** Data follows **
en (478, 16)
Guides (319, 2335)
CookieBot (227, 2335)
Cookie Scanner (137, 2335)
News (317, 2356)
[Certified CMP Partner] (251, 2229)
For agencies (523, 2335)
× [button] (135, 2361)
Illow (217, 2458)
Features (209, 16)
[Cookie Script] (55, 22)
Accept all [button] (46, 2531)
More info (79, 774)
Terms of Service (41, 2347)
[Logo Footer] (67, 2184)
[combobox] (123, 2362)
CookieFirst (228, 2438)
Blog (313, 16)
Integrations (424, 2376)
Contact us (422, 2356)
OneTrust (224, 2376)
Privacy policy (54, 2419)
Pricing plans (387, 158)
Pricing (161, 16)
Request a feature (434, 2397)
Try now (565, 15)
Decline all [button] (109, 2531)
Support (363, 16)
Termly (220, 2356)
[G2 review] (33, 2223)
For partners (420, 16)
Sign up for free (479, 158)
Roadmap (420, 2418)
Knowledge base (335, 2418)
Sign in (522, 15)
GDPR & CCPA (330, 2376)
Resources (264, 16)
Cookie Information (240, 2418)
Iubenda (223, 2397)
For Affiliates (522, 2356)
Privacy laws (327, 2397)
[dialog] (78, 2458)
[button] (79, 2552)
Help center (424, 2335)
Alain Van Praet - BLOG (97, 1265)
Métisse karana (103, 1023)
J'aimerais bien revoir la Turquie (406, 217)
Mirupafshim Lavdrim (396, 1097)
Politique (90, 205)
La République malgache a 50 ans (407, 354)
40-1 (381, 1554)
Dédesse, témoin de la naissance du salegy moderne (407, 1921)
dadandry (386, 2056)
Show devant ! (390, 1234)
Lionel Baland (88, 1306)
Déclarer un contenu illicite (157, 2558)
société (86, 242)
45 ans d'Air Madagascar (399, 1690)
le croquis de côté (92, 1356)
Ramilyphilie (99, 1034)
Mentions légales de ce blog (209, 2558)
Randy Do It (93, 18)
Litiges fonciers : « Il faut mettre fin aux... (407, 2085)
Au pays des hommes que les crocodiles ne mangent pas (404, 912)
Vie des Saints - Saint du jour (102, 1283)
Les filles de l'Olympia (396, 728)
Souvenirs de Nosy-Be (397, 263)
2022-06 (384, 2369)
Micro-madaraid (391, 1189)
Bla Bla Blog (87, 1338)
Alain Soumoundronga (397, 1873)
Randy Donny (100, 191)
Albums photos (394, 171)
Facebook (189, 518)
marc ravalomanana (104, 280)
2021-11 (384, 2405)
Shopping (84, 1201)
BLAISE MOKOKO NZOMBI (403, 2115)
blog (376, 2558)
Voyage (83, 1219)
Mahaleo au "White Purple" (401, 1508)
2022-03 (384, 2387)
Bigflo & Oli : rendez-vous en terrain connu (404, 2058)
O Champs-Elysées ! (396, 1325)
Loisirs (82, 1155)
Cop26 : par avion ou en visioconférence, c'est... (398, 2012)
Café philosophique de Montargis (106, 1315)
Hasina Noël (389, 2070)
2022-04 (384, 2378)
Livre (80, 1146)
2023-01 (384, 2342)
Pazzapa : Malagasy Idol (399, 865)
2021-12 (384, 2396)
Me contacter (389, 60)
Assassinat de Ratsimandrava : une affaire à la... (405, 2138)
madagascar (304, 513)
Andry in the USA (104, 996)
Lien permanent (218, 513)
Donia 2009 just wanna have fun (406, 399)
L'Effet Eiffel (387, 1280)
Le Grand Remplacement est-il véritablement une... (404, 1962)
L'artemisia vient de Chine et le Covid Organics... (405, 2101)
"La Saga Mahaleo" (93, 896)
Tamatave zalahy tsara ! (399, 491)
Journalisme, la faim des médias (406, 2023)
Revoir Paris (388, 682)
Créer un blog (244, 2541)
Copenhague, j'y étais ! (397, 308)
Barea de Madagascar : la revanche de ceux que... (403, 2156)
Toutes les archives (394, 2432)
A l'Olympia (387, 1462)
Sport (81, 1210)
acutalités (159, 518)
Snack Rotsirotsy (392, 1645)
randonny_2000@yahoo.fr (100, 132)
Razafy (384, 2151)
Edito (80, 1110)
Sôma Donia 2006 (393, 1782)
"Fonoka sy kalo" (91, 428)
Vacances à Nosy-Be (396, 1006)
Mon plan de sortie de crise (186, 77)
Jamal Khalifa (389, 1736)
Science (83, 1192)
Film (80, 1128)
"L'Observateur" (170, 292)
** End of Data **
> [Instructions for the task]
Every line above in which the word "Mahaleo" is present must be copied into the answer.

> [Solution for this task]
Mahaleo au "White Purple" (401, 1508)
"La Saga Mahaleo" (93, 896)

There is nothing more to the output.